For more details on JHU's implementation of MFA and and instructions on how to configure and use it, please visit WSE IT's documentation on the subject at:

http://wseit.engineering.jhu.edu/get-help/multi-factor-authentication

JHU's MFA page to enroll or manage your MFA configuration can be found at:

https://it.johnshopkins.edu/services/directoryservices/jhea/AzureMFA/AzureLoginMFA

The Enroll link on that page provides a helpful video showing the enrollment method.


Setting Up Multi-Factor Authentication

To get started with MFA, you will need to visit the Azure MFA Resource Center's Enrollment Page to enroll.
That page and its video will show you how to enroll your JHED ID with the Azure MFA. The video is very helpful in explaining the process. You are encouraged to watch it all the way through.

Authenticators

As part of the MFA setup process, you will end up having to choose an authenticator method to use. There are several authenticator methods:
  • Text your phone: When JHU needs you to enter your MFA code during login to JHU's MFA-required pages/apps, they will text your phone with the MFA code that you will use to enter into whatever prompt they send you.
  • Use an app/program: Alternatively, you can choose to install an authenticator program on your computer (or phone.) The authenticator program, when run, will provide the 6-digit number to enter when you are prompted at JHU for your MFA code. JHU suggests you use the Microsoft Authenticator App (for Windows) to generate that numerical code. You can download Microsoft Authenticator according to instructions from the enrollment process video. Additionally, you can choose to run other authenticators to run (under Windows) instead, including a program called WinAuth. Macs, Androids and IPhones have various authenticators available as well. Note that the codes are generated using time-based factors... so, the code you generate needs to be entered soon (up to a minute) when you are prompted, otherwise, you need to generate another code.


Adding An MFA Authentication Method Or Changing Your Default MFA Authentication Method

Once you have your MFA set up... By default, the MFA authentication process seems to make texting your phone the way JHU provides you your MFA code.
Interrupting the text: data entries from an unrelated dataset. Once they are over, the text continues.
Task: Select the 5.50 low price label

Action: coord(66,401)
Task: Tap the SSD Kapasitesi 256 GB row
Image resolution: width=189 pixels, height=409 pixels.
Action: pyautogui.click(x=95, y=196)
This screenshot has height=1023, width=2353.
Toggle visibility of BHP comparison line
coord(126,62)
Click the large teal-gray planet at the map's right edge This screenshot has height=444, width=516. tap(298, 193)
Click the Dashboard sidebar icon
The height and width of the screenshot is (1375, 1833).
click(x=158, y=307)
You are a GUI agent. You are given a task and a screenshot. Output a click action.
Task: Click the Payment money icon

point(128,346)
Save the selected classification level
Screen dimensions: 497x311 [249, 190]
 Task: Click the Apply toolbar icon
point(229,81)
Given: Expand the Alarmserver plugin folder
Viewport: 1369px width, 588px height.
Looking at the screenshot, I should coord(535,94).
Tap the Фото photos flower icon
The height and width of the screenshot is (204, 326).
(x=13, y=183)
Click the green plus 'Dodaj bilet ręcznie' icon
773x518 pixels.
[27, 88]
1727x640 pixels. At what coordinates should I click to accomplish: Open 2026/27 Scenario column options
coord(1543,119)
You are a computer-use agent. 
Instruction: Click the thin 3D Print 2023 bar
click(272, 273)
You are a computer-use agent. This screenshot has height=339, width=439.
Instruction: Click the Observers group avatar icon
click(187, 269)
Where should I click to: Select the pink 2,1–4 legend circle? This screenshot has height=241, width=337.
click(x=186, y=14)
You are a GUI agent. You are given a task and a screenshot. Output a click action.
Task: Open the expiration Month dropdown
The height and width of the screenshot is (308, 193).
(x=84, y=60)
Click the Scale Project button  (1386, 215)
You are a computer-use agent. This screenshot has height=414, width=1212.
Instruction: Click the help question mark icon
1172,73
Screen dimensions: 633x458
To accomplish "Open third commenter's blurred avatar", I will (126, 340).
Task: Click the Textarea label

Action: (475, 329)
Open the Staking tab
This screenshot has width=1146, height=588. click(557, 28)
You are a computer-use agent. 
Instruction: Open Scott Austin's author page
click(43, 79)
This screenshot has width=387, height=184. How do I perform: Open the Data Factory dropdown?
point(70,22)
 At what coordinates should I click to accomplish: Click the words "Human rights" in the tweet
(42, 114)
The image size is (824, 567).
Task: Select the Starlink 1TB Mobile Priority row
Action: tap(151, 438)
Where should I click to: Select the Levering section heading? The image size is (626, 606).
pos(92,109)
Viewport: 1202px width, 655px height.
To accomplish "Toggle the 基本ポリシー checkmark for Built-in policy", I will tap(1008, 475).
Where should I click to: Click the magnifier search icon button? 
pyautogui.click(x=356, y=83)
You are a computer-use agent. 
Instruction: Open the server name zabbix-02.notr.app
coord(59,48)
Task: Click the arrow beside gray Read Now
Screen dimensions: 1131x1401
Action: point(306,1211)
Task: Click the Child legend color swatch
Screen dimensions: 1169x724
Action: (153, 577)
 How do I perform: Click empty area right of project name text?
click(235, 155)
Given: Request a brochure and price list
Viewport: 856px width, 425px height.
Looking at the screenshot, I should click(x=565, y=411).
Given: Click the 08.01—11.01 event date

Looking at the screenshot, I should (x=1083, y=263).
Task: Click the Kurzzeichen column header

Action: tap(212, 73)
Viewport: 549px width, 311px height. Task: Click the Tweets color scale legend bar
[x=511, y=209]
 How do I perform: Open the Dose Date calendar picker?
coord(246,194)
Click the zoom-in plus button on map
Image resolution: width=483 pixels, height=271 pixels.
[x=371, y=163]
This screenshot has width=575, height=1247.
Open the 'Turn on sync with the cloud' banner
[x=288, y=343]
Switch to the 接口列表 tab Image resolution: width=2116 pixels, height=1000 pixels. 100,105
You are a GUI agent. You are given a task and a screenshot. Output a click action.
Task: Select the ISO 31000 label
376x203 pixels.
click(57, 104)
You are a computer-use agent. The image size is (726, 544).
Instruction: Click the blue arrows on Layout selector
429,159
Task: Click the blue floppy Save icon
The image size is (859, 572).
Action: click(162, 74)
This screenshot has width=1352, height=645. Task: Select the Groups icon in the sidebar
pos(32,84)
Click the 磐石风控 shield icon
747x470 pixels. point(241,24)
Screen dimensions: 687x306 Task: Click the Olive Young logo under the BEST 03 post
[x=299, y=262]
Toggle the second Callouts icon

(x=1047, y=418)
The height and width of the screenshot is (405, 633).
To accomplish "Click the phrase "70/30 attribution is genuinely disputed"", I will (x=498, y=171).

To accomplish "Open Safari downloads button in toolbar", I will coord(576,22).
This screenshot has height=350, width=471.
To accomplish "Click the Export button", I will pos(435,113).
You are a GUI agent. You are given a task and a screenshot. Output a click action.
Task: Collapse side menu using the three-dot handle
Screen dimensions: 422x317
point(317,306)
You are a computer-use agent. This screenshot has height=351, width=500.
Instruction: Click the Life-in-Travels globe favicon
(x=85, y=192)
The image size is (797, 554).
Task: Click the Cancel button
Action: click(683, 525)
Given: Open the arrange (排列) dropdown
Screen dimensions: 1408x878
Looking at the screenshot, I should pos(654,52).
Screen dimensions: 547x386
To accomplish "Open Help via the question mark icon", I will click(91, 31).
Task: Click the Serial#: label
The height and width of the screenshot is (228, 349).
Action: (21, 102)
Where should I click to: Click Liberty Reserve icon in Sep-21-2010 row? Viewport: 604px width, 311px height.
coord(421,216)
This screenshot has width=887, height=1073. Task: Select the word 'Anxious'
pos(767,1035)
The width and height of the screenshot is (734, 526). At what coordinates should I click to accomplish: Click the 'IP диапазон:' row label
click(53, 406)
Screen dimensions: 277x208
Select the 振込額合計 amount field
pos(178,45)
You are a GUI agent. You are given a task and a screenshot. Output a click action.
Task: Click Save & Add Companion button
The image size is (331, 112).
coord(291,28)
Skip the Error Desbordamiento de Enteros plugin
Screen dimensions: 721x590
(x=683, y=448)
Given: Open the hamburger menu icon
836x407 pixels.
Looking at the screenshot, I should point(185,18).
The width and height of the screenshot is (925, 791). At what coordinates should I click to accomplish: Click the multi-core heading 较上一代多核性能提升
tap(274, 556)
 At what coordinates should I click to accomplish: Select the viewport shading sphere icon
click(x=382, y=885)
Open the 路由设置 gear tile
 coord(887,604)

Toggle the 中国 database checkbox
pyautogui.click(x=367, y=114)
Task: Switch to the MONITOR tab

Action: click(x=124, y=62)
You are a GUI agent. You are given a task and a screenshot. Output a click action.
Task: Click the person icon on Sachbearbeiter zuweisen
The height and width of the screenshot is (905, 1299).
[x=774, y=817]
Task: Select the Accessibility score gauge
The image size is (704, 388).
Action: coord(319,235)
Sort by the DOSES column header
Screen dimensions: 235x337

Some users might want to change this from receiving a text from JHU to using an authenticator app (e.g., WinAuth on PC or a similar app on a phone, for instance) instead.
  • To change your default authentication method, simply log into https://aka.ms/mfasetup Once logged in, you'll see a list of your authentication options, and you can change the default option to using a Hardware Token (Authenticator App) instead of the Phone (text) option.
  • To add a new authentication method, again log into https://aka.ms/mfasetup and choose Add method (it is preceded by a blue plus sign.)


NOTE: If you have any issues with setting up Multi-factor authentication, you should contact JHU IT Support.